* [Page]:
• • • • • • •

@fuzzy1 and others, please to not regard journal paywalls as having physical reality. The article is linked at https://www.nature.com/articles/s41550-023-02029-2 For this, alternatives pop right up 1. Click on purchase options and you are redirected to see first printed page, and blurries of subsequent pages. This is useful because ... 2. Go to https://arxiv.org/pdf/2306.04053.pdf And the entire preprint comes to you. It will not be identical to the $39.95 version, but the figures there seem very similar (at least) to the blurred money version. I don't think you will be misled by it. 3. Go to your local library. I usually suggest bringing a small box of cookies along with your USB stick. Former is for librarian who you will tell "Please help me download this article". Or, bring enough coins to photocopy 5 pages. A denial with either of those would be noteworthy. 4. Back to Nature webpage, there you can find Geraint Lewis' email. Your email request can be very brief, or include a virtual cookie (I am but a layman with interest in this topic, or similar). Lack of success would be slightly noteworthy. It happens infrequently.
For NYT and Financial Times reports, among others, I find my cat-like reactions do the job. The article appears for a second or so before it's blurred behind the paywall. Printing it as a pdf, or selecting all the text and copying it, will give you the full text. Or so I'm told. I'd never dream of doing such a thing myself, obviously. It was a lot easier to do this 13 billion years ago, of course, when time ran slower: you'd have a lot more time to do your copying and pasting.

• • • • • • •

* [Entries]:
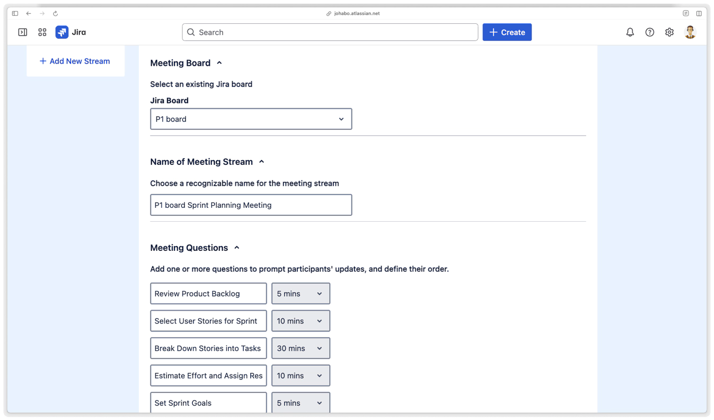Click the Set Sprint Goals question field
The height and width of the screenshot is (420, 714).
[x=208, y=403]
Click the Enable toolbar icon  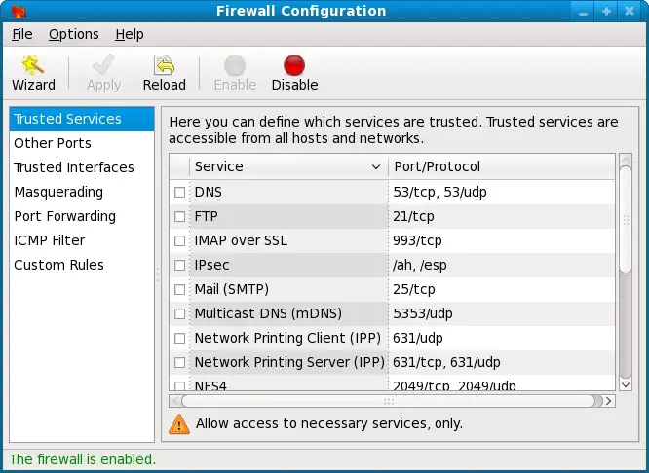coord(235,66)
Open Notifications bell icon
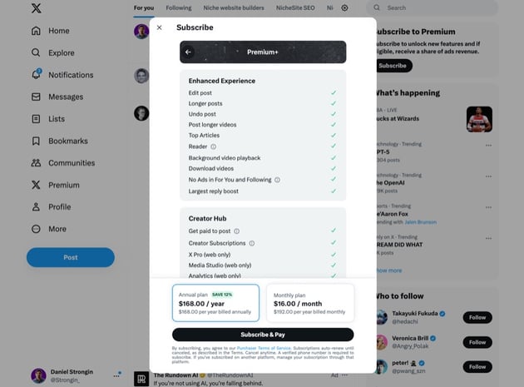524x387 pixels. coord(36,75)
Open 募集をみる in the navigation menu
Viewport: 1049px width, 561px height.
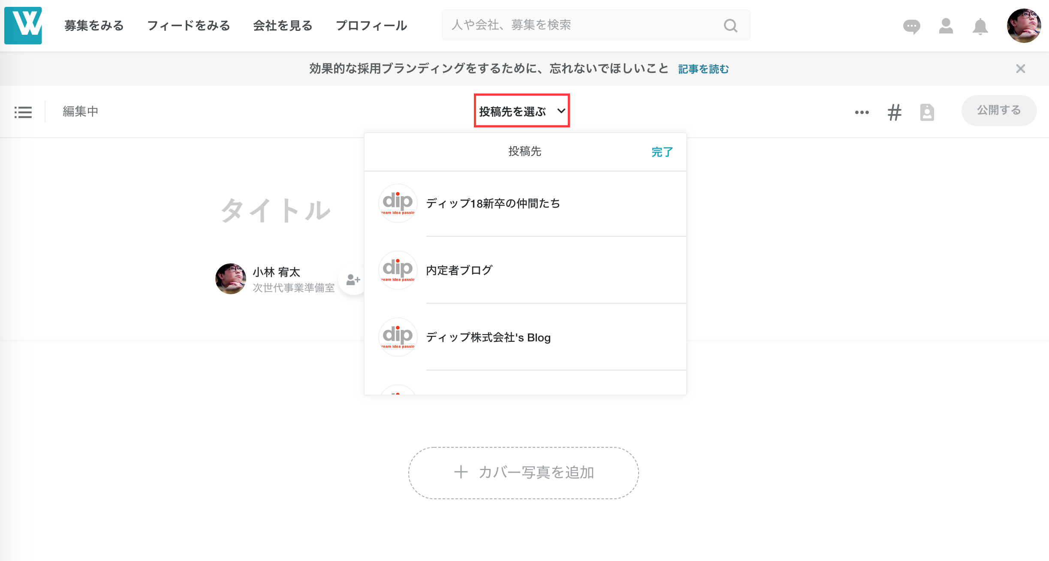(x=94, y=26)
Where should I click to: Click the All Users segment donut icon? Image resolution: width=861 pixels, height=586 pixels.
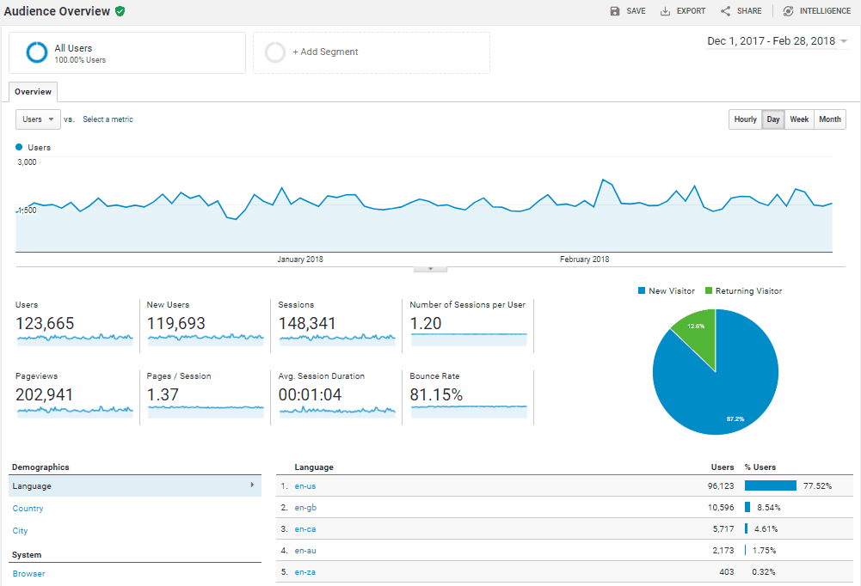37,53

• • • • • • •

* [What to work on]:
A – Translate this sentence from the paywall post into Spanish: "It was a lot easier to do this 13 billion years ago, of course, when time ran slower: you'd have a lot more time to do your copying and pasting."
B – Using the paywall post, answer each question briefly:
(i) What price does the post give for the paid version of the article?
(ii) Whose email address can be found on the Nature webpage?
(iii) For which publications' reports does the writer say cat-like reactions do the job?
C – Decide whether each statement agrees with the paywall post. Answer yes or no, and quote the words from the post that settle it:
(i) The writer suggests bringing a small box of cookies and a USB stick to the library.
(ii) The arXiv preprint is identical to the paid version.
(iii) Emailing the author usually fails.

* [Task-by-task answers]:
A – Era mucho más fácil hacer esto hace 13 mil millones de años, por supuesto, cuando el tiempo corría más despacio: tendrías mucho más tiempo para copiar y pegar.

B –
(i) $39.95
(ii) Geraint Lewis'
(iii) NYT and Financial Times

C –
(i) Yes: "I usually suggest bringing a small box of cookies along with your USB stick."
(ii) No: "It will not be identical to the $39.95 version"
(iii) No: "Lack of success would be slightly noteworthy. It happens infrequently."